ABOUT THIS EXERCISE
In the entries below, find the line containing "Task: Click the 2019-03-05" and the line containing "238x392 pixels.". Copy those two lines and everything between them exactly, and only that.

* * * *

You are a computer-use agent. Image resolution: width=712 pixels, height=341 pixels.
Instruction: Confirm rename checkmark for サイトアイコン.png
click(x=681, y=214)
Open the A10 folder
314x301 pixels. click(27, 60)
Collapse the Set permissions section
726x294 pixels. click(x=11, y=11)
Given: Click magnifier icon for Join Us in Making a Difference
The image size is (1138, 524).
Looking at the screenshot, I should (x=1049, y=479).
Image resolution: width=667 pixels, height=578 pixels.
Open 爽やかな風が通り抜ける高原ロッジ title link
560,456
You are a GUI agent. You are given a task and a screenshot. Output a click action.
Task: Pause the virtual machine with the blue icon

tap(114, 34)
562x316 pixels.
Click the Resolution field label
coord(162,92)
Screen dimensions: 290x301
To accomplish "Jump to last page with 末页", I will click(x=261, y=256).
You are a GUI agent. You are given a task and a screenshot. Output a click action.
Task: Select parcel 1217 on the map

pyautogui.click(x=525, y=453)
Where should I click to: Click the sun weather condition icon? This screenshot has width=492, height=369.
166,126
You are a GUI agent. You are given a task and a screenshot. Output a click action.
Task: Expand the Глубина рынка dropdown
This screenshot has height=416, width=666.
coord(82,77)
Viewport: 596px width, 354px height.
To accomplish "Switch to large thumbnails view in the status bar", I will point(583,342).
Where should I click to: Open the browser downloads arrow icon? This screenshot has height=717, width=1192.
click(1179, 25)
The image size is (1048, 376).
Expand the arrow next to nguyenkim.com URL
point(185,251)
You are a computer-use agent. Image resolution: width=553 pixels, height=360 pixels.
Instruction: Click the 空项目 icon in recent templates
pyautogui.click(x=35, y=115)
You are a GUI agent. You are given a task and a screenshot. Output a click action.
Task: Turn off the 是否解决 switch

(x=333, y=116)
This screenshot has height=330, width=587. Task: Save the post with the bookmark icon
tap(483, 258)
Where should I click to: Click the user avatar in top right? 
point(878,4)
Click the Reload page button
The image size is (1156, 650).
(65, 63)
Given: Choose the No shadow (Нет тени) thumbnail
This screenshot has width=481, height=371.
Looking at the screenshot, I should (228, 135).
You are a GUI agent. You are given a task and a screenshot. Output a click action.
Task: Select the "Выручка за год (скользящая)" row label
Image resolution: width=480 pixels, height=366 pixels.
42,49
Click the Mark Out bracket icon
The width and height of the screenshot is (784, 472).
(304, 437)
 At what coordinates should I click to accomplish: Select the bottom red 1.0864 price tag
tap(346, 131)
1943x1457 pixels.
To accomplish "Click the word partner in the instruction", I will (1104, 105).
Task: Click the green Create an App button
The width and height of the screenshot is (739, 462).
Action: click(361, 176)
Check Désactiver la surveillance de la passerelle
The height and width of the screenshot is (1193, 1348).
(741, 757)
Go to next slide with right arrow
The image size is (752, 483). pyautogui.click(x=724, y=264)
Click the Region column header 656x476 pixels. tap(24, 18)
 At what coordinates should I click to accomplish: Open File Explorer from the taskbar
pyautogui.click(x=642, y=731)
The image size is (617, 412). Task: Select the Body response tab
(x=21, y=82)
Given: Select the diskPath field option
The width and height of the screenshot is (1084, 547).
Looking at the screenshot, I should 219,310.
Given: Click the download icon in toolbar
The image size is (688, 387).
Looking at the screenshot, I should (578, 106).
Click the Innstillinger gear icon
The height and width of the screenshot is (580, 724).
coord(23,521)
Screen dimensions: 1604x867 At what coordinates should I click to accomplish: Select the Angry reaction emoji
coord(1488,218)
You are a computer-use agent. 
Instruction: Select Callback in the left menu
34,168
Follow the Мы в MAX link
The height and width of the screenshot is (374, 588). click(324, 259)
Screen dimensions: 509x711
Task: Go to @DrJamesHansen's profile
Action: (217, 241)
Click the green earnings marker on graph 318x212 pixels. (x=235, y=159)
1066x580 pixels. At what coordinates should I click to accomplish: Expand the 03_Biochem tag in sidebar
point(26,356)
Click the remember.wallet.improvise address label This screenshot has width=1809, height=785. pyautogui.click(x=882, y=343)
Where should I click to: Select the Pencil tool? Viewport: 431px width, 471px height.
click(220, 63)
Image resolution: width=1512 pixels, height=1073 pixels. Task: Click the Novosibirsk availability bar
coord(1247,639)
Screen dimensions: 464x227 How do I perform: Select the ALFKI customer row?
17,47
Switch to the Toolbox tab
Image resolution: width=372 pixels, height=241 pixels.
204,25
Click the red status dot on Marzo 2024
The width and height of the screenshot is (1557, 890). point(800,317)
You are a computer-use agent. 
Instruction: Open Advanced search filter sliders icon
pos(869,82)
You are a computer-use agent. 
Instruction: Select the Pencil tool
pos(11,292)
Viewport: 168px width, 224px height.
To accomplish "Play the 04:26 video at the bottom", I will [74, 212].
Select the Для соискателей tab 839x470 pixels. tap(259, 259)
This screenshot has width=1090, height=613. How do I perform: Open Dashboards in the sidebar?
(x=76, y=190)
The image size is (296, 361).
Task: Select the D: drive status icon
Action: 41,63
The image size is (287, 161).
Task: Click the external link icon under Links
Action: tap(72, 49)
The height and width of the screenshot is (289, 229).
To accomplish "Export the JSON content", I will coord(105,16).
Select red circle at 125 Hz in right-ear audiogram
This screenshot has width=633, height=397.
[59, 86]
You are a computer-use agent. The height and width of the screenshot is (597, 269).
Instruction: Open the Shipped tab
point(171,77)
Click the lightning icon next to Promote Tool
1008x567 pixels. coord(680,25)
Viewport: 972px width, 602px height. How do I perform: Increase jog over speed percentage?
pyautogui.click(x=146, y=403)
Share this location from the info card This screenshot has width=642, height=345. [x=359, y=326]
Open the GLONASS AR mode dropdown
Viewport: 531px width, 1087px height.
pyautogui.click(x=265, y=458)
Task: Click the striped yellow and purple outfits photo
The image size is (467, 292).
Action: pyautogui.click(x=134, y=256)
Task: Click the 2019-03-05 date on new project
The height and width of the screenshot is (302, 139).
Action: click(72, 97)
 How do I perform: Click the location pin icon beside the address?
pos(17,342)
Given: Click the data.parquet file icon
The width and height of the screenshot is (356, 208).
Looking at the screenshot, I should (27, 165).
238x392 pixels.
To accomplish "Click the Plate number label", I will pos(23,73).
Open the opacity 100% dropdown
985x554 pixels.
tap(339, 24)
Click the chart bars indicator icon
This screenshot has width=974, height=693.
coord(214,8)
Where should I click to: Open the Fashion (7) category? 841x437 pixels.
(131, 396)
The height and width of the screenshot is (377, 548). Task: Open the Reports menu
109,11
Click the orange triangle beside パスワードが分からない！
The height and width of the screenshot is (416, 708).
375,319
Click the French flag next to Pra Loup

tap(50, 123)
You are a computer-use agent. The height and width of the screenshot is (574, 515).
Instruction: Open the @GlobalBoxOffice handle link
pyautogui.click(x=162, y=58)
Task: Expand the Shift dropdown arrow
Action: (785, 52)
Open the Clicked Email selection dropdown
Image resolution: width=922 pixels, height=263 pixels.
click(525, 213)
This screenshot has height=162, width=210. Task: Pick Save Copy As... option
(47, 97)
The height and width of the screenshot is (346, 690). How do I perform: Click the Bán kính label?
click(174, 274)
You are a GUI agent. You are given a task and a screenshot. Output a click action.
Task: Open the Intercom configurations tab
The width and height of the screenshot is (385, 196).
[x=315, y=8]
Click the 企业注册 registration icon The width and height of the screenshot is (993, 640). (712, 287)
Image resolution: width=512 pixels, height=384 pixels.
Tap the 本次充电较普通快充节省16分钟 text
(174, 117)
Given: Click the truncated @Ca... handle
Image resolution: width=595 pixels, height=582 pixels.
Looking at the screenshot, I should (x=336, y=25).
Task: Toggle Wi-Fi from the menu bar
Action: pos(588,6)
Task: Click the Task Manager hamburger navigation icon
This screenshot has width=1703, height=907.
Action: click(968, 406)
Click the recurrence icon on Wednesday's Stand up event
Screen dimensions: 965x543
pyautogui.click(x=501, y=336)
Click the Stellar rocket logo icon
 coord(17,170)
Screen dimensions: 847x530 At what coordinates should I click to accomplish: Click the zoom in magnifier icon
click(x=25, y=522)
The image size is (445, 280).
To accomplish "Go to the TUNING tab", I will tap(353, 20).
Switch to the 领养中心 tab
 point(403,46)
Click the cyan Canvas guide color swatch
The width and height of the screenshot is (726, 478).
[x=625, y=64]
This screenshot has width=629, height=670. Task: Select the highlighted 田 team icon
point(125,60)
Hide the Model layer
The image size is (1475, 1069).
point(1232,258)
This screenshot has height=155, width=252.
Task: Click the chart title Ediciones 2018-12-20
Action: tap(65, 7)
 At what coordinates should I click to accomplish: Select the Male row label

* * * *

ANSWER AREA
Task: Click the 2019-03-05 date on new project
The height and width of the screenshot is (302, 139).
Action: click(72, 97)
 How do I perform: Click the location pin icon beside the address?
pos(17,342)
Given: Click the data.parquet file icon
The width and height of the screenshot is (356, 208).
Looking at the screenshot, I should (27, 165).
238x392 pixels.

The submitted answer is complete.